[Stored dataset items]
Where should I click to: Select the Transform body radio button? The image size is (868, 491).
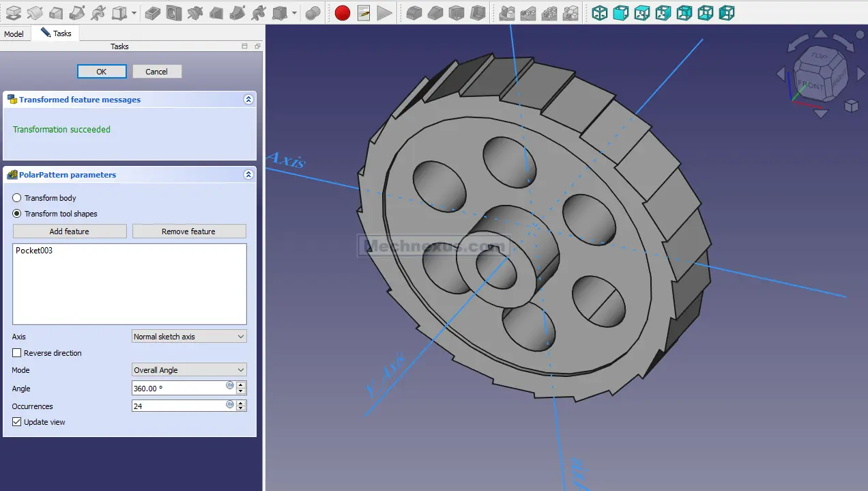pyautogui.click(x=17, y=198)
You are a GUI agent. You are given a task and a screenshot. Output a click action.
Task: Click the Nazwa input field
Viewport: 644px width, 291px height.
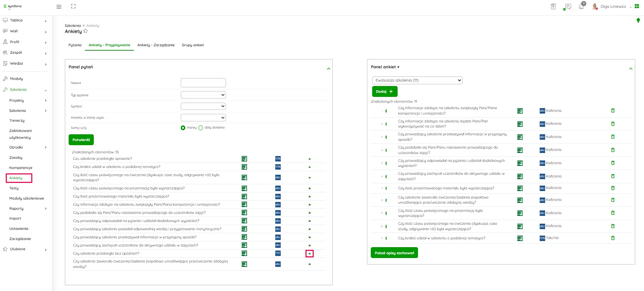[203, 83]
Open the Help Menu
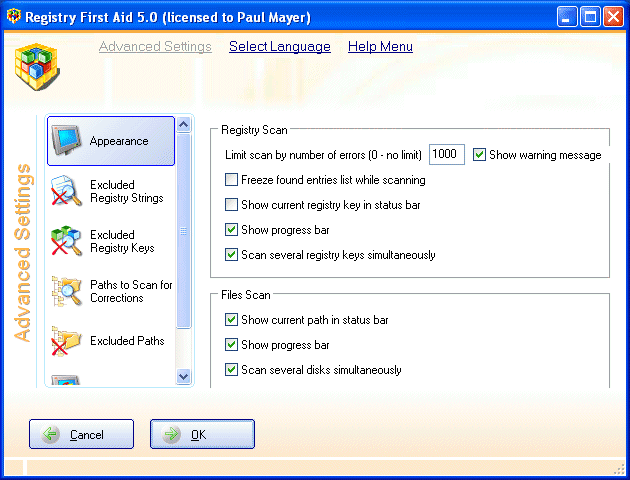Viewport: 630px width, 480px height. click(380, 47)
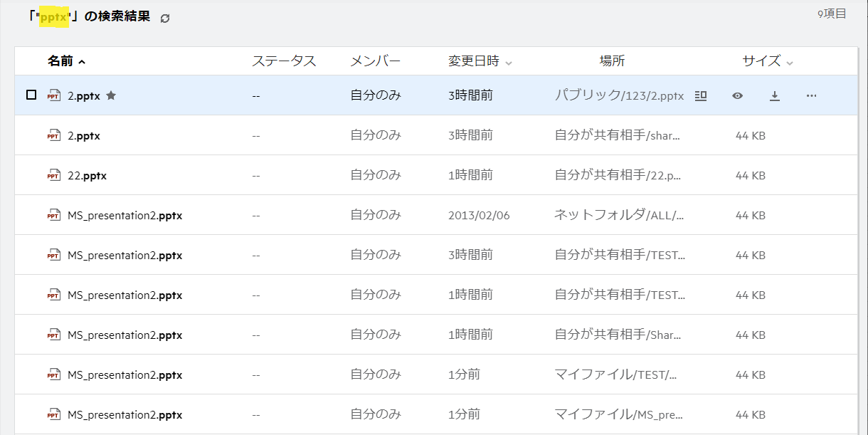868x435 pixels.
Task: Open the サイズ column sort dropdown
Action: 790,63
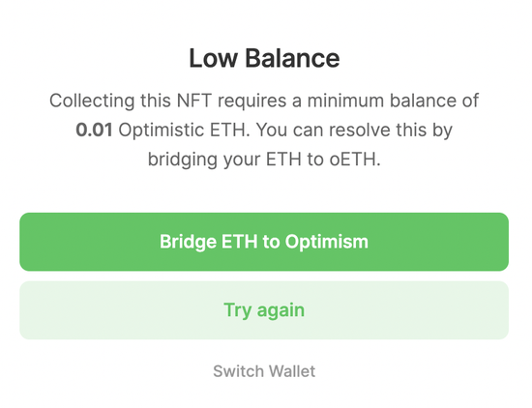Screen dimensions: 532x408
Task: Click the word 'again' on the retry button
Action: (x=281, y=310)
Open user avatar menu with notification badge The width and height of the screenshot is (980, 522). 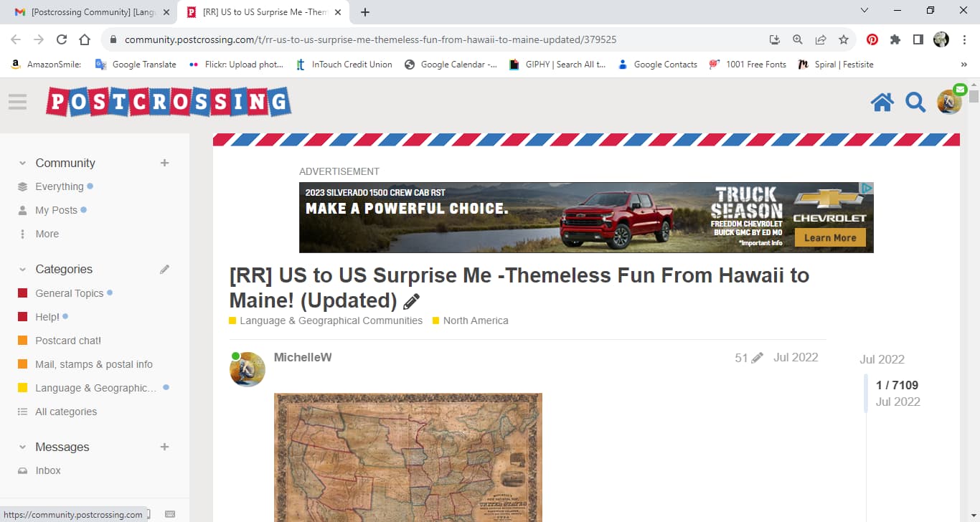pyautogui.click(x=949, y=102)
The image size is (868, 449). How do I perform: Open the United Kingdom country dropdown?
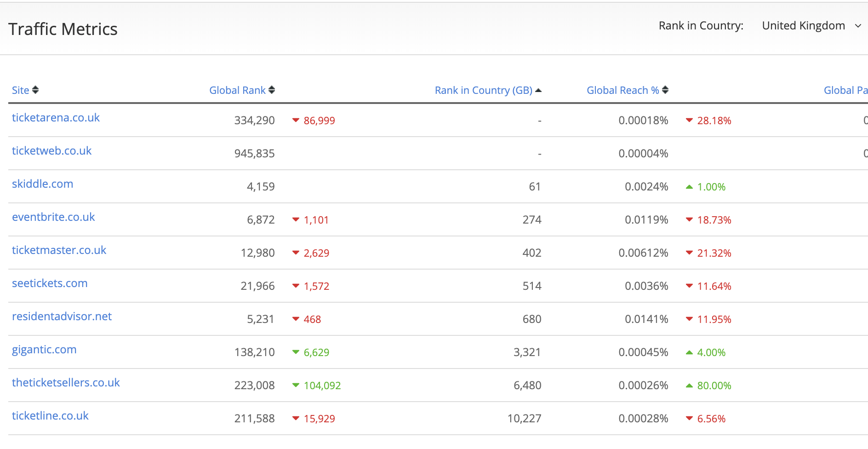803,26
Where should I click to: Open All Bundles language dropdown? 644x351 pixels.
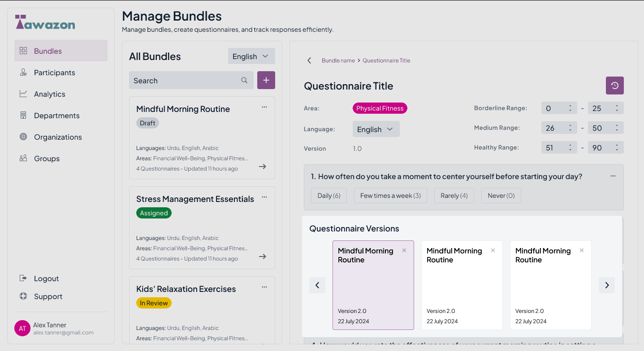tap(251, 56)
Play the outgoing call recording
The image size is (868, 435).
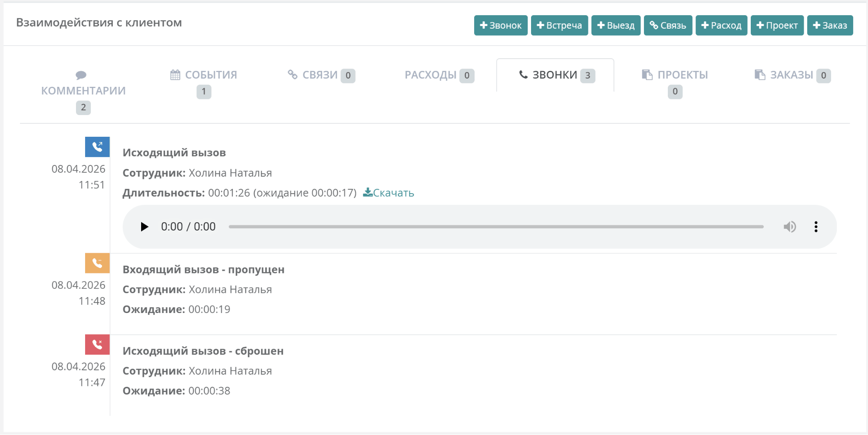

— TASK BRIEF —
Every line from the one containing "Where should I click to: Open" to the final line of the records should be duplicated exactly; no picture is to be copied.

— PROBLEM SOLUTION —
Where should I click to: Open All Bundles language dropdown? 644x351 pixels.
tap(251, 56)
Play the outgoing call recording
The image size is (868, 435).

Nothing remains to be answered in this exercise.